Action Taken by Facility:
The facility completed an Internal Review and found their policies and procedures were adequate but were not followed because no name to face was completed at the time of transition. After the incident, SP1 and SP2 were trained on using the tablet to complete name to face.
Action Taken by Department of Human Services, Office of Inspector General:
SP1 was not disqualified from providing direct care services as a result of the maltreatment determination in this report. However, SP1 was notified by the Office of Inspector General that any further substantiated act of maltreatment, whether or not the act meets the criteria for “serious,” will automatically meet the criteria for “recurring” and will result in the disqualification of SP1. The determination that SP1 was responsible for maltreatment is subject to appeal.
On August 9, 2024, the facility was issued a Correction Order for the violations outlined in this report.
In addition, it was determined that facility mandated reporters including one mandated reporter in a management role had knowledge of the alleged incidents and did not report the incidents as required.

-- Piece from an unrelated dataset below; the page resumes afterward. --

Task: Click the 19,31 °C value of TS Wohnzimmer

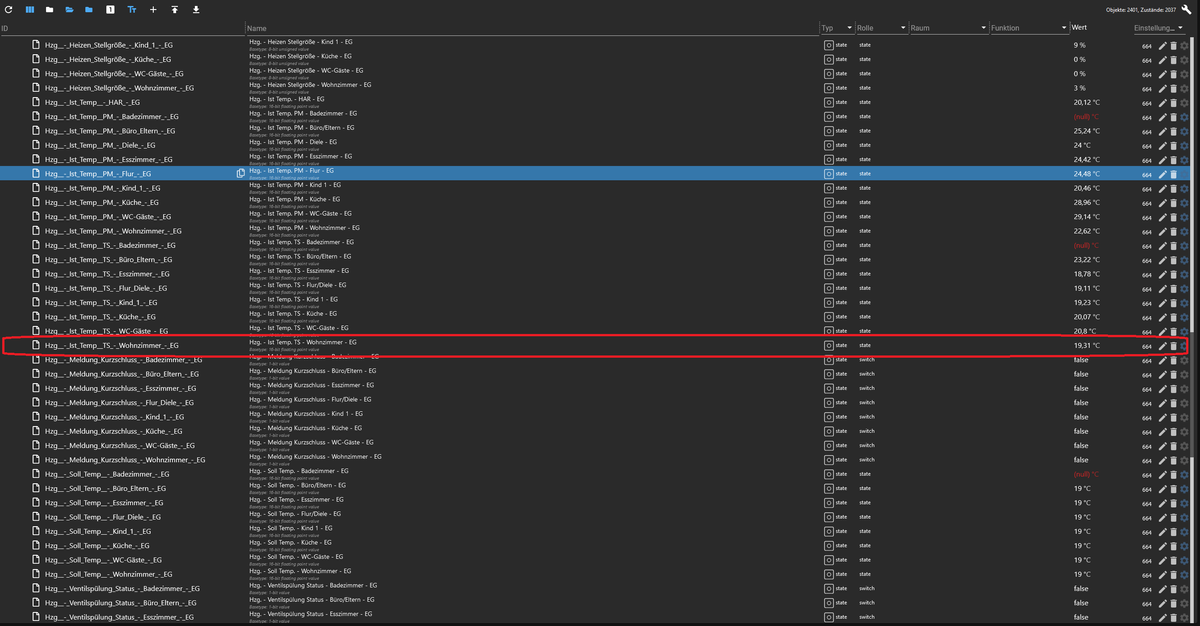Action: (x=1086, y=345)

The license holder was ordered to forfeit a fine of $200 for failure to report maltreatment. The Order to Forfeit a Fine is subject to appeal.
Certification:
The information collection procedures followed in this investigation were pursuant to Minnesota Statutes, section 260E.30, subdivision 6, paragraph (c). All individuals that are subjects of data in this investigation have the right to obtain private data on themselves which was collected, created, or maintained by the Department of Human Services.